Location
- Hollydale Road Nunhead, London, SE15 2EB England 51°28′17″N 0°03′22″W﻿ / ﻿51.4715°N 0.0562°W

Information
- Type: Voluntary aided school Comprehensive school
- Religious affiliation: Roman Catholic
- Established: 1965
- Local authority: Southwark
- Department for Education URN: 100857 Tables
- Ofsted: Reports
- Chair: Joseph Reed
- Executive headteacher: Serge Cefai
- Headteacher: Eamon Connolly
- Gender: Boys (with a co-educational Sixth Form)
- Age: 11 to 18
- Website: http://www.stac.uk.com/

= St Thomas the Apostle College =

School in Southwark, UK

St. Thomas the Apostle College is a Roman Catholic comprehensive secondary school for boys in Nunhead, London. A co-educational sixth form was opened in 2015.

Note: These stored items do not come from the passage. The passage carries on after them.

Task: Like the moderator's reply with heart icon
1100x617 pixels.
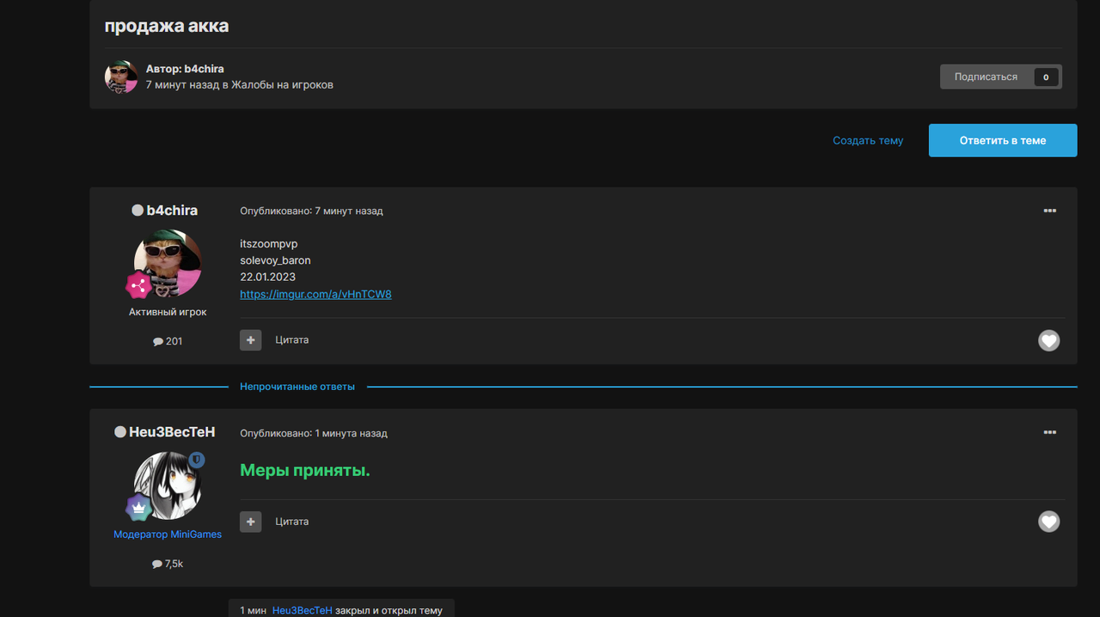Action: point(1048,522)
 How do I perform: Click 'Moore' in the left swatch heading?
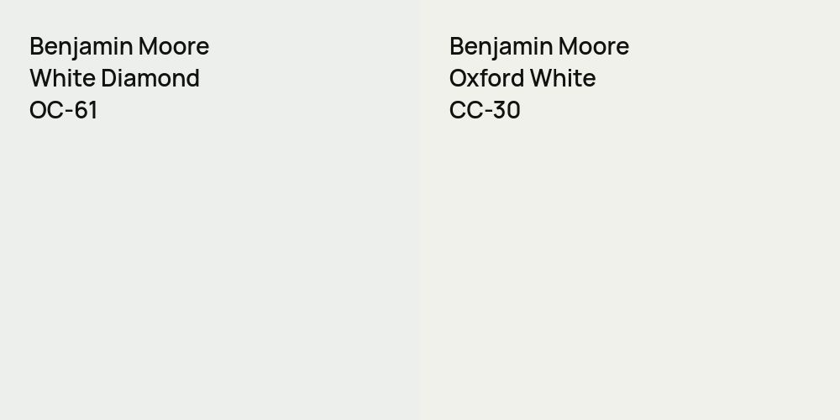175,46
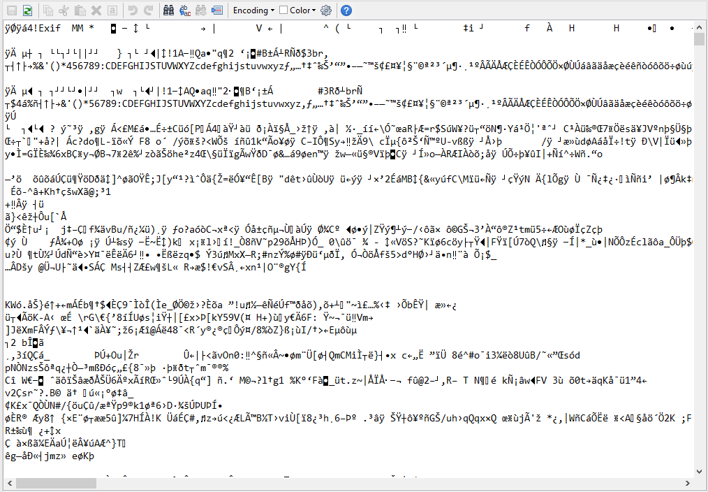Open settings with the gear icon
Screen dimensions: 708x492
coord(325,10)
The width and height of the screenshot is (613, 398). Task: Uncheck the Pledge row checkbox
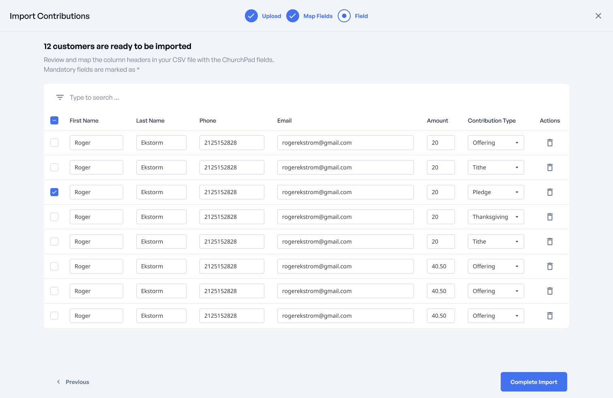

The school was rebuilt and the new school building was opened by the Archbishop of Southwark, Peter Smith, in January 2013. The original Catholic chapel, an important feature in the life of the school, was retained and is the focus for the Catholic and pastoral life of the students.

In September 2015, St Thomas the Apostle College expanded its provision by opening a co-educational Sixth Form.

The College was the winner of the 2024 Basketball England, Education Institution of the Year award.

==History of the college==
St. Thomas the Apostle College opened in September 1965 as St. Thomas the Apostle School. The initial intake came from two schools – English Martyrs and St Francis. In September 1967 boys from Archbishop Amigo also joined. The founder headmaster was Mr W. Uden and his first deputy was Mr. D. Crawford.

The college became grant maintained in September 1994 and became known as St. Thomas The Apostle College. In 1998 the college reverted to a voluntary aided status.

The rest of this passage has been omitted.